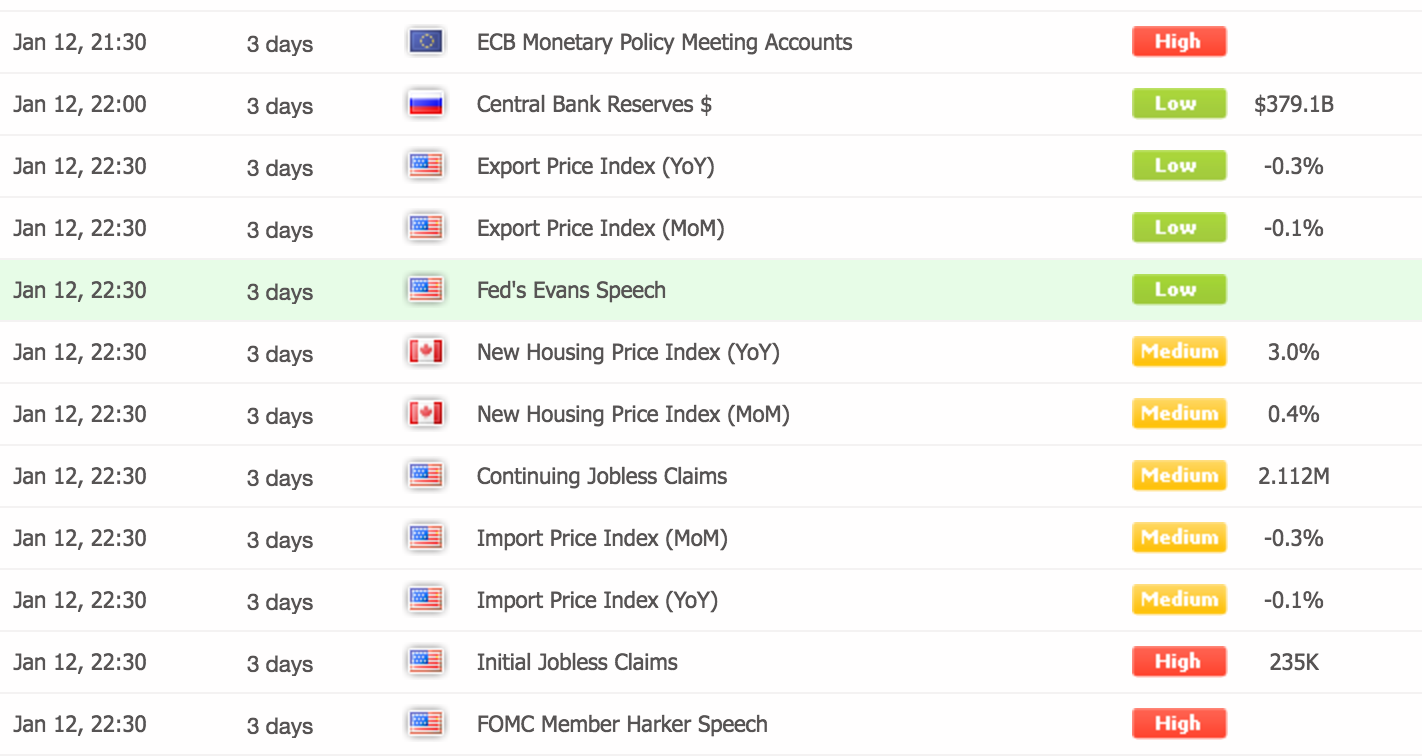Click the US flag beside FOMC Member Harker Speech
Screen dimensions: 1422x756
pyautogui.click(x=426, y=724)
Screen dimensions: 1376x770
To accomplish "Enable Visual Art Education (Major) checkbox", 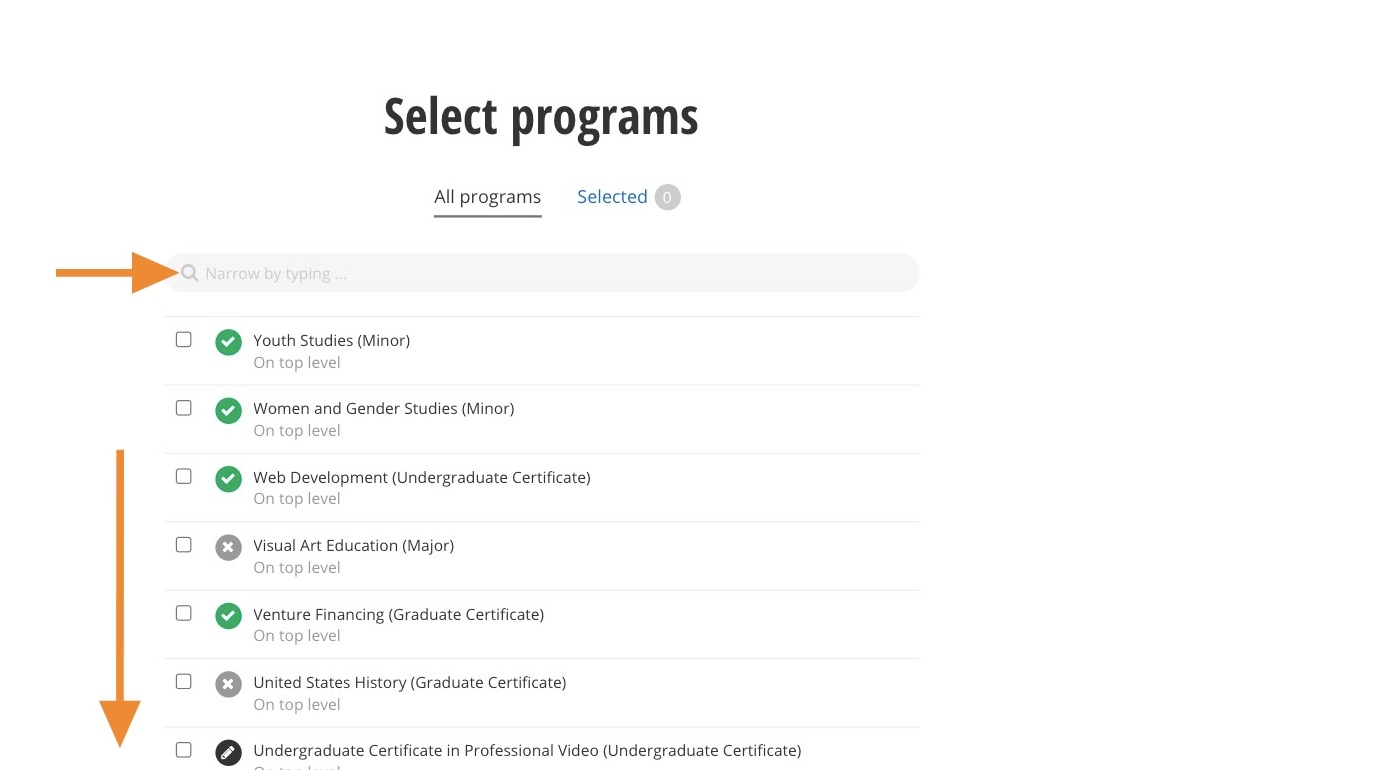I will point(184,545).
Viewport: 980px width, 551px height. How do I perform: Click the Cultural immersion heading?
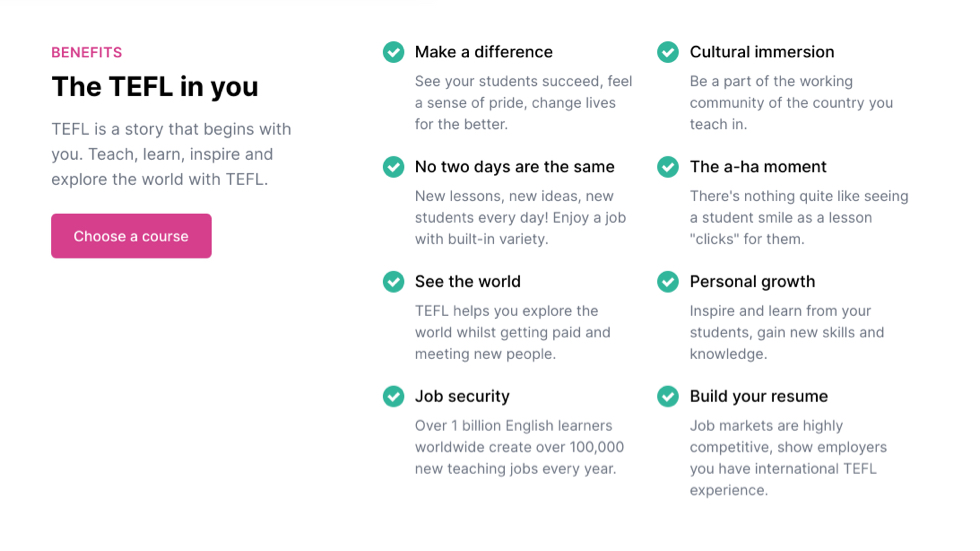click(x=761, y=52)
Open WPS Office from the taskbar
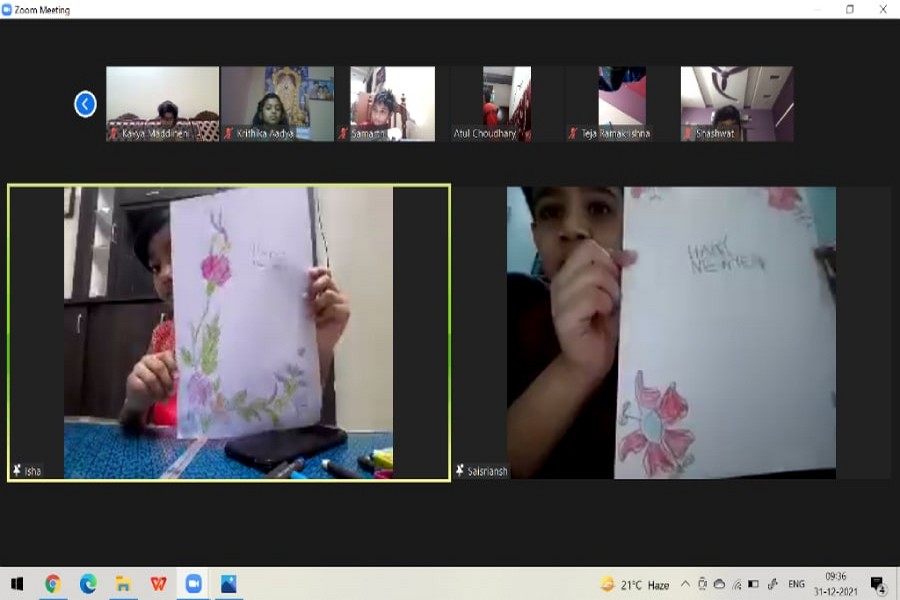900x600 pixels. [158, 584]
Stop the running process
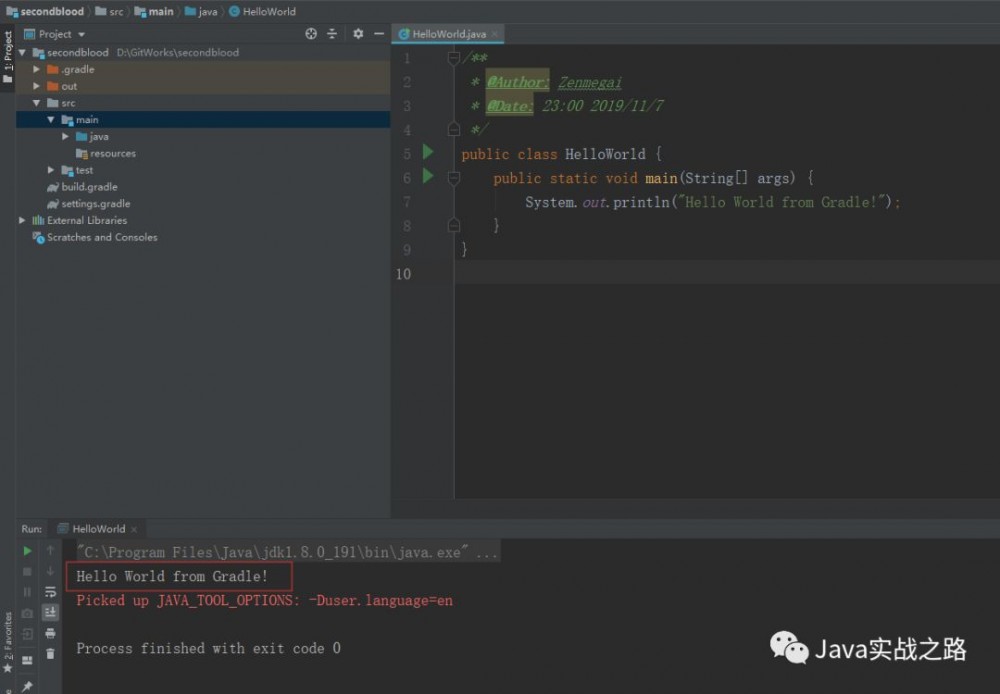Image resolution: width=1000 pixels, height=694 pixels. coord(27,571)
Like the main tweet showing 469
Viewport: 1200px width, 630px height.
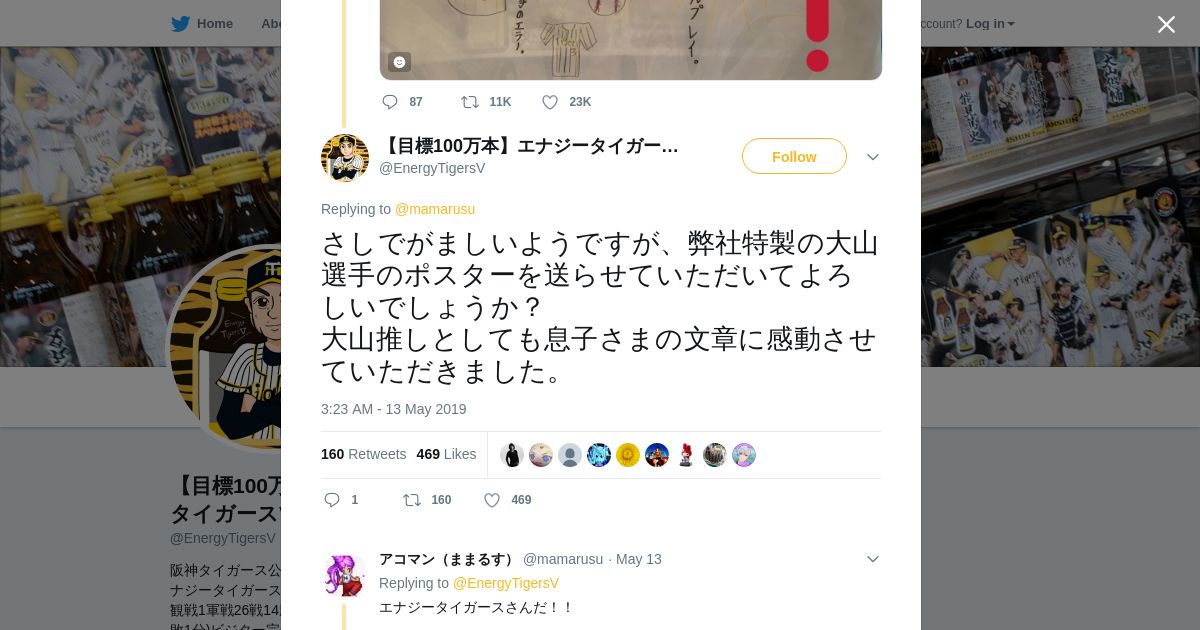pyautogui.click(x=492, y=500)
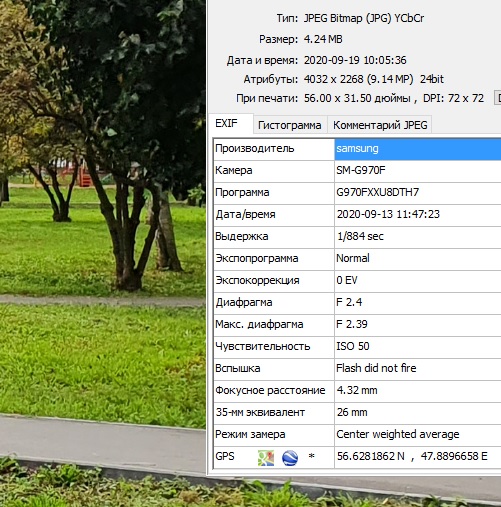Click the Выдержка 1/884 sec row
The width and height of the screenshot is (501, 507).
coord(357,237)
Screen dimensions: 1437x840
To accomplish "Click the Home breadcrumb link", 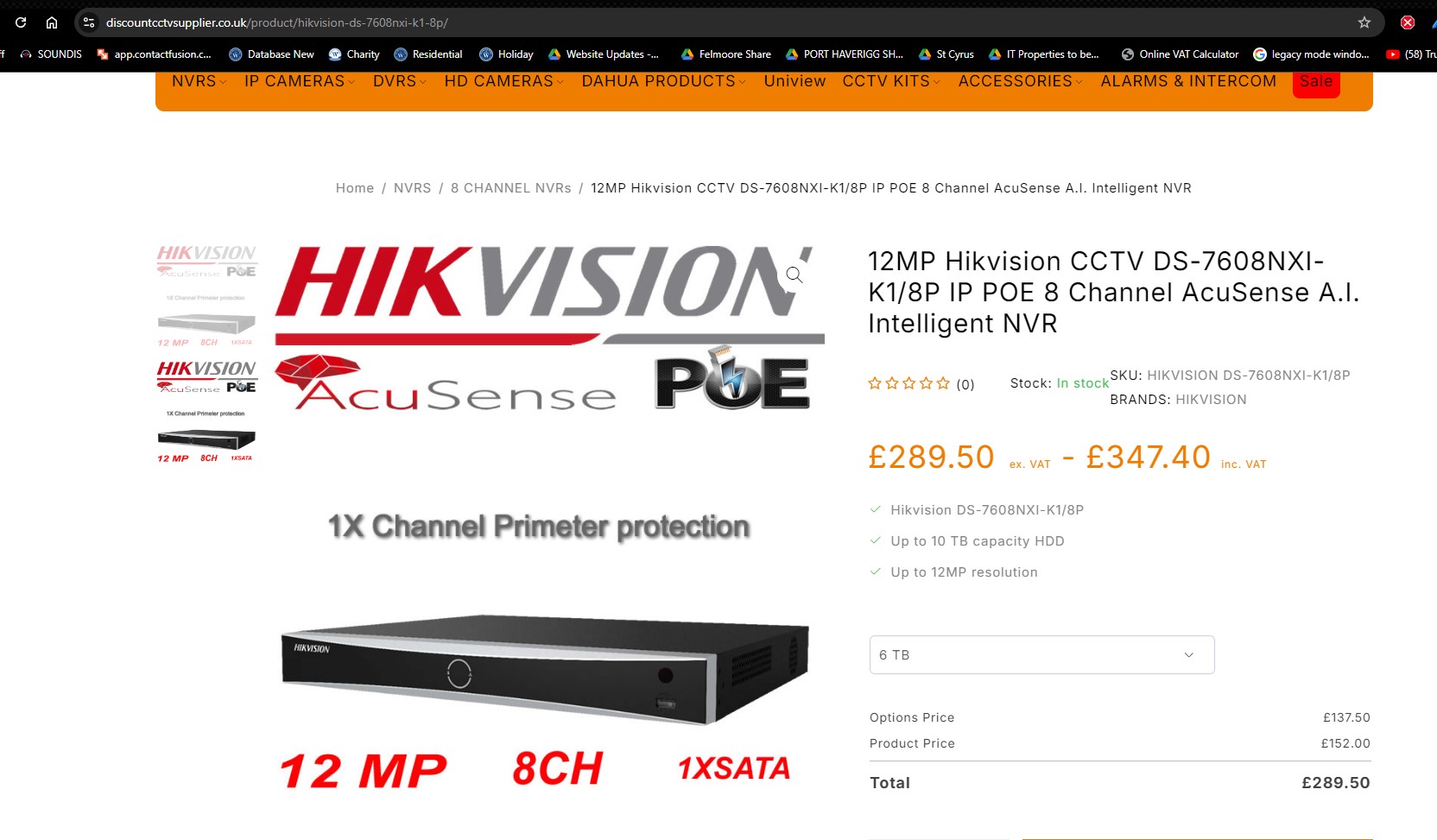I will pyautogui.click(x=355, y=188).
---------------
→ TASK OBJECTIVE:
Word for word, repeat the lines above from the one with "Stop the running process" through the one with "Screen dimensions: 1437x840", and nothing beyond them. Omit the pictures.

→ COMPLETED EXERCISE:
Stop the running process
Image resolution: width=1000 pixels, height=694 pixels. coord(27,571)
Like the main tweet showing 469
Viewport: 1200px width, 630px height.
pyautogui.click(x=492, y=500)
Click the Выдержка 1/884 sec row
The width and height of the screenshot is (501, 507).
coord(357,237)
Screen dimensions: 1437x840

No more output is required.